▶ [EXERCISE REQUIREMENTS] Can you put all of the entries below into a numbered list with the blank lines left out?

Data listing
* * * * * * * * *
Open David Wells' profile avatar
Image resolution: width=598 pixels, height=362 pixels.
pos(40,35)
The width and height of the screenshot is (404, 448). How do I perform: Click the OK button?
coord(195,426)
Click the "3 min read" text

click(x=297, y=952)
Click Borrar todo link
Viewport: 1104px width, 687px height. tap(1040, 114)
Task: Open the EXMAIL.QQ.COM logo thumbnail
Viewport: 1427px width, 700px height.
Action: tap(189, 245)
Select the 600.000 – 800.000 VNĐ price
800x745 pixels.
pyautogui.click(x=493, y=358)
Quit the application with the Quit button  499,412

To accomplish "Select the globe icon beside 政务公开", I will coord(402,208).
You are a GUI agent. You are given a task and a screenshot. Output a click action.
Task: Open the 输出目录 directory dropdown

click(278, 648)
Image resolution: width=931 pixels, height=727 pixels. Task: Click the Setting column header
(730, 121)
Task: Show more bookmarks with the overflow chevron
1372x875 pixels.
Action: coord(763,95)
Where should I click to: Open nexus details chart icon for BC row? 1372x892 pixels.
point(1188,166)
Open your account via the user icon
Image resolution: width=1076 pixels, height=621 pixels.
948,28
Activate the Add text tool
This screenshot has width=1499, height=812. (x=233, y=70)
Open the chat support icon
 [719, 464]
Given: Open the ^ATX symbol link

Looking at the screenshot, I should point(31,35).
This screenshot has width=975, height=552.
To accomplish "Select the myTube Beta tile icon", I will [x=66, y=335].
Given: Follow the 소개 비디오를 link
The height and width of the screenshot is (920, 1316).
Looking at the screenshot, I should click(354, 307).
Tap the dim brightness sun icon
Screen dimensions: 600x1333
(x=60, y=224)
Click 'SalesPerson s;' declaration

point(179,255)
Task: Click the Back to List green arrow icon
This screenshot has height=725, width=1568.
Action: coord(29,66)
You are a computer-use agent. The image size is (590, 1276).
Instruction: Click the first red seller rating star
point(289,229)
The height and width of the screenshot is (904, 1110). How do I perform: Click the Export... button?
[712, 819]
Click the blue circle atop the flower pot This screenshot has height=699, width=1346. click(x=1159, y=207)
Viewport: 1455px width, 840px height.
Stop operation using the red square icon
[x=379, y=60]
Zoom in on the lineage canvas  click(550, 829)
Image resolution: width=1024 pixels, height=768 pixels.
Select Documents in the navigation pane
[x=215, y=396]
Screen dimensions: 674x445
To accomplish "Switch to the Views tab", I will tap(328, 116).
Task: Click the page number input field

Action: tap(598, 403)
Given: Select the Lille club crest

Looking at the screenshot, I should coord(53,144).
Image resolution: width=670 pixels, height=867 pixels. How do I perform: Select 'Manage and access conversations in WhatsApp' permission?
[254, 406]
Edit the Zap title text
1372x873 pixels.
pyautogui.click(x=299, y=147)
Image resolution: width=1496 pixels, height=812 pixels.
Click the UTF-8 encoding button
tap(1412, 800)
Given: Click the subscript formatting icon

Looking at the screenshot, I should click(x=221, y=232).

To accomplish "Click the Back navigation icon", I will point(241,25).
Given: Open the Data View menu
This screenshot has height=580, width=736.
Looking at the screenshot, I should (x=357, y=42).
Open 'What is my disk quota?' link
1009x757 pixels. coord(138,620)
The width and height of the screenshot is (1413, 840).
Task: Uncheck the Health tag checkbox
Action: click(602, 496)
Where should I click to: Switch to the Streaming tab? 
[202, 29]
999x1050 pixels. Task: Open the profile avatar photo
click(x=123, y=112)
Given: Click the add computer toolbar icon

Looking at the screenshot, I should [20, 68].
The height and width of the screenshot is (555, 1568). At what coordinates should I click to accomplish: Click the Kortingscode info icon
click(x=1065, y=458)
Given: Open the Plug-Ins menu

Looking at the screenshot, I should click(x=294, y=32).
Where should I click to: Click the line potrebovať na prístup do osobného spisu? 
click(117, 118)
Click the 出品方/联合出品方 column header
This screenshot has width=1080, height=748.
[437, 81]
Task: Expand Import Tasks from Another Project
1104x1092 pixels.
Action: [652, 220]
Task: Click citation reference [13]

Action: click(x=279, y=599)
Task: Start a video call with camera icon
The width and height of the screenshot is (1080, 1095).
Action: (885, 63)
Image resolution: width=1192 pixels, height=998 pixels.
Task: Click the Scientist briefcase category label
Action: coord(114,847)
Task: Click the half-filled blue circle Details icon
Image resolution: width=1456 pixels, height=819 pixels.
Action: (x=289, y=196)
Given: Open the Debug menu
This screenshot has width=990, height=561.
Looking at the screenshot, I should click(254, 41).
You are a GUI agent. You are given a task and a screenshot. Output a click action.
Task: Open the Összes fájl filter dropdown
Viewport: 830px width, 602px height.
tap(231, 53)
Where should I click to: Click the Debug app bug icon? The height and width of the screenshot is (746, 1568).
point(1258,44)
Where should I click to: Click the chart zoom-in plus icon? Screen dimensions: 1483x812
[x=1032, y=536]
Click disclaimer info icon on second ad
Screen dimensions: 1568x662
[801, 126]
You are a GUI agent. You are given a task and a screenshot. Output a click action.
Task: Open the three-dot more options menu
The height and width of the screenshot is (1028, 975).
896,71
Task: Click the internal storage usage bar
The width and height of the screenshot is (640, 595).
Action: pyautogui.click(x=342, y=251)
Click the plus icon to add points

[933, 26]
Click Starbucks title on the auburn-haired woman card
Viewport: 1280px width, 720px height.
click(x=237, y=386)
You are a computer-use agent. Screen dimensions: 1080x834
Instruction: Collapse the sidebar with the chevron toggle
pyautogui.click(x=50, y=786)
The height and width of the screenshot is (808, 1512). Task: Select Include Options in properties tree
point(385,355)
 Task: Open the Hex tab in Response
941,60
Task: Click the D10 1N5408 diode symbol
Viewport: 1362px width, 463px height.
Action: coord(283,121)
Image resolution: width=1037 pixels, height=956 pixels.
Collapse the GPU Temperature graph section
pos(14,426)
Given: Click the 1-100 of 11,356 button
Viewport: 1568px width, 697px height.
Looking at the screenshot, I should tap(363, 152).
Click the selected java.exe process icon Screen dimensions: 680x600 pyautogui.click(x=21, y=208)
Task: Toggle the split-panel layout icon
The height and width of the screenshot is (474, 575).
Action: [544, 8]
* * * * * * * * *
▶ [FINAL ANSWER]
1. Open David Wells' profile avatar
2. Image resolution: width=598 pixels, height=362 pixels.
3. pos(40,35)
4. The width and height of the screenshot is (404, 448). How do I perform: Click the OK button?
5. coord(195,426)
6. Click the "3 min read" text
7. click(x=297, y=952)
8. Click Borrar todo link
9. Viewport: 1104px width, 687px height. tap(1040, 114)
10. Task: Open the EXMAIL.QQ.COM logo thumbnail
11. Viewport: 1427px width, 700px height.
12. Action: tap(189, 245)
13. Select the 600.000 – 800.000 VNĐ price
14. 800x745 pixels.
15. pyautogui.click(x=493, y=358)
16. Quit the application with the Quit button  499,412
17. To accomplish "Select the globe icon beside 政务公开", I will coord(402,208).
18. You are a GUI agent. You are given a task and a screenshot. Output a click action.
19. Task: Open the 输出目录 directory dropdown
20. click(278, 648)
21. Image resolution: width=931 pixels, height=727 pixels. Task: Click the Setting column header
22. (730, 121)
23. Task: Show more bookmarks with the overflow chevron
24. 1372x875 pixels.
25. Action: coord(763,95)
26. Where should I click to: Open nexus details chart icon for BC row? 1372x892 pixels.
27. point(1188,166)
28. Open your account via the user icon
29. Image resolution: width=1076 pixels, height=621 pixels.
30. 948,28
31. Activate the Add text tool
32. This screenshot has width=1499, height=812. (x=233, y=70)
33. Open the chat support icon
34.  [719, 464]
35. Given: Open the ^ATX symbol link
36. Looking at the screenshot, I should point(31,35).
37. This screenshot has width=975, height=552.
38. To accomplish "Select the myTube Beta tile icon", I will [x=66, y=335].
39. Given: Follow the 소개 비디오를 link
40. The height and width of the screenshot is (920, 1316).
41. Looking at the screenshot, I should click(354, 307).
42. Tap the dim brightness sun icon
43. Screen dimensions: 600x1333
44. (x=60, y=224)
45. Click 'SalesPerson s;' declaration
46. point(179,255)
47. Task: Click the Back to List green arrow icon
48. This screenshot has height=725, width=1568.
49. Action: coord(29,66)
50. You are a computer-use agent. The image size is (590, 1276).
51. Instruction: Click the first red seller rating star
52. point(289,229)
53. The height and width of the screenshot is (904, 1110). How do I perform: Click the Export... button?
54. [712, 819]
55. Click the blue circle atop the flower pot This screenshot has height=699, width=1346. click(x=1159, y=207)
56. Viewport: 1455px width, 840px height.
57. Stop operation using the red square icon
58. [x=379, y=60]
59. Zoom in on the lineage canvas  click(550, 829)
60. Image resolution: width=1024 pixels, height=768 pixels.
61. Select Documents in the navigation pane
62. [x=215, y=396]
63. Screen dimensions: 674x445
64. To accomplish "Switch to the Views tab", I will tap(328, 116).
65. Task: Click the page number input field
66. Action: tap(598, 403)
67. Given: Select the Lille club crest
68. Looking at the screenshot, I should coord(53,144).
69. Image resolution: width=670 pixels, height=867 pixels. How do I perform: Select 'Manage and access conversations in WhatsApp' permission?
70. [254, 406]
71. Edit the Zap title text
72. 1372x873 pixels.
73. pyautogui.click(x=299, y=147)
74. Image resolution: width=1496 pixels, height=812 pixels.
75. Click the UTF-8 encoding button
76. tap(1412, 800)
77. Given: Click the subscript formatting icon
78. Looking at the screenshot, I should click(x=221, y=232).
79. To accomplish "Click the Back navigation icon", I will point(241,25).
80. Given: Open the Data View menu
81. This screenshot has height=580, width=736.
82. Looking at the screenshot, I should (x=357, y=42).
83. Open 'What is my disk quota?' link
84. 1009x757 pixels. coord(138,620)
85. The width and height of the screenshot is (1413, 840).
86. Task: Uncheck the Health tag checkbox
87. Action: click(602, 496)
88. Where should I click to: Switch to the Streaming tab? 
89. [202, 29]
90. 999x1050 pixels. Task: Open the profile avatar photo
91. click(x=123, y=112)
92. Given: Click the add computer toolbar icon
93. Looking at the screenshot, I should [20, 68].
94. The height and width of the screenshot is (555, 1568). At what coordinates should I click to accomplish: Click the Kortingscode info icon
95. click(x=1065, y=458)
96. Given: Open the Plug-Ins menu
97. Looking at the screenshot, I should click(x=294, y=32).
98. Where should I click to: Click the line potrebovať na prístup do osobného spisu? 
99. click(117, 118)
100. Click the 出品方/联合出品方 column header
101. This screenshot has width=1080, height=748.
102. [437, 81]
103. Task: Expand Import Tasks from Another Project
104. 1104x1092 pixels.
105. Action: [652, 220]
106. Task: Click citation reference [13]
107. Action: click(x=279, y=599)
108. Task: Start a video call with camera icon
109. The width and height of the screenshot is (1080, 1095).
110. Action: (885, 63)
111. Image resolution: width=1192 pixels, height=998 pixels.
112. Task: Click the Scientist briefcase category label
113. Action: coord(114,847)
114. Task: Click the half-filled blue circle Details icon
115. Image resolution: width=1456 pixels, height=819 pixels.
116. Action: (x=289, y=196)
117. Given: Open the Debug menu
118. This screenshot has width=990, height=561.
119. Looking at the screenshot, I should click(254, 41).
120. You are a GUI agent. You are given a task and a screenshot. Output a click action.
121. Task: Open the Összes fájl filter dropdown
122. Viewport: 830px width, 602px height.
123. tap(231, 53)
124. Where should I click to: Click the Debug app bug icon? The height and width of the screenshot is (746, 1568).
125. point(1258,44)
126. Where should I click to: Click the chart zoom-in plus icon? Screen dimensions: 1483x812
127. [x=1032, y=536]
128. Click disclaimer info icon on second ad
129. Screen dimensions: 1568x662
130. [801, 126]
131. You are a GUI agent. You are given a task and a screenshot. Output a click action.
132. Task: Open the three-dot more options menu
133. The height and width of the screenshot is (1028, 975).
134. 896,71
135. Task: Click the internal storage usage bar
136. The width and height of the screenshot is (640, 595).
137. Action: pyautogui.click(x=342, y=251)
138. Click the plus icon to add points
139. [933, 26]
140. Click Starbucks title on the auburn-haired woman card
141. Viewport: 1280px width, 720px height.
142. click(x=237, y=386)
143. You are a computer-use agent. Screen dimensions: 1080x834
144. Instruction: Collapse the sidebar with the chevron toggle
145. pyautogui.click(x=50, y=786)
146. The height and width of the screenshot is (808, 1512). Task: Select Include Options in properties tree
147. point(385,355)
148.  Task: Open the Hex tab in Response
149. 941,60
150. Task: Click the D10 1N5408 diode symbol
151. Viewport: 1362px width, 463px height.
152. Action: coord(283,121)
153. Image resolution: width=1037 pixels, height=956 pixels.
154. Collapse the GPU Temperature graph section
155. pos(14,426)
156. Given: Click the 1-100 of 11,356 button
157. Viewport: 1568px width, 697px height.
158. Looking at the screenshot, I should tap(363, 152).
159. Click the selected java.exe process icon Screen dimensions: 680x600 pyautogui.click(x=21, y=208)
160. Task: Toggle the split-panel layout icon
161. The height and width of the screenshot is (474, 575).
162. Action: [544, 8]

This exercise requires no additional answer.